Text to read>

►

As you can see, I'm a fanatic when it comes to this ride.. it out slalomed all the exotics in the day.. These units are now appreciating and are a rare siting at car shows.. Good investment only if your willing to treat it as a Ferrari and keep the maintenance up.
My 1981 is about half restored.. all the mechanical done (just rebuilt and dropped the stk setup in about a month ago) sorry.... I can go on and on about this forgotton car.
We lost our track in Calgary due to the city making it a dump 2 years ago. Sad but true... I grew up in the West Kootenays in British Columbia.. real drivers roads.
Thanks for asking,
BJ


----------



## Breeze2 (Nov 24, 2014)

one thing to mention as well... The Sentra SE-R has the same engine that is in the X-Trail.. You might consider looking at those upgrades... there are lots of headers and such.

◄

Available data>
►

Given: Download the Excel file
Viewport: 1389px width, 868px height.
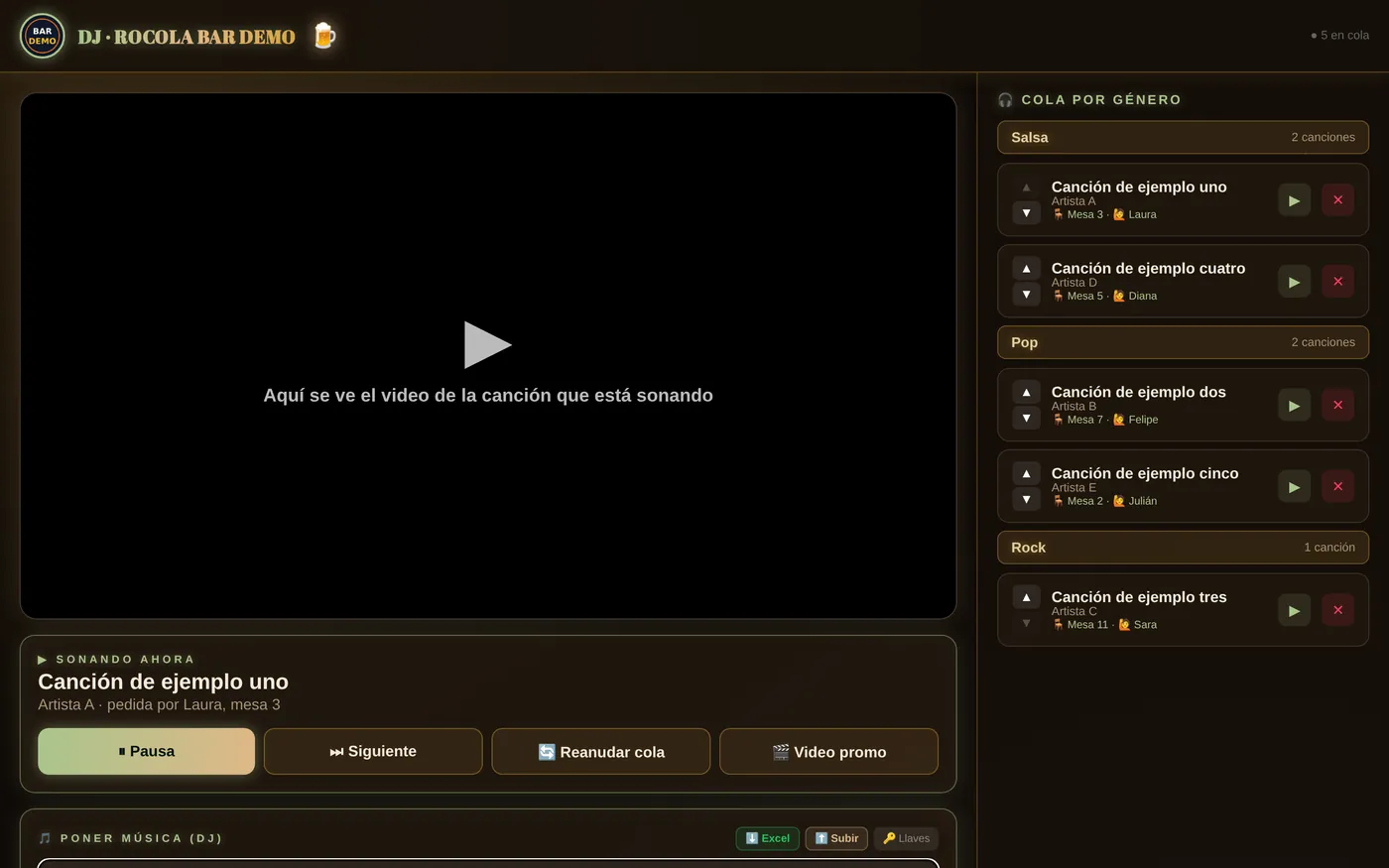Looking at the screenshot, I should tap(767, 838).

◄

Reproduce the passage of the car forum thread between "My 1981 is about" and "headers and such.", inclusive. The material stands on its own and has no connection to the car forum thread.

My 1981 is about half restored.. all the mechanical done (just rebuilt and dropped the stk setup in about a month ago) sorry.... I can go on and on about this forgotton car.
We lost our track in Calgary due to the city making it a dump 2 years ago. Sad but true... I grew up in the West Kootenays in British Columbia.. real drivers roads.
Thanks for asking,
BJ


----------



## Breeze2 (Nov 24, 2014)

one thing to mention as well... The Sentra SE-R has the same engine that is in the X-Trail.. You might consider looking at those upgrades... there are lots of headers and such.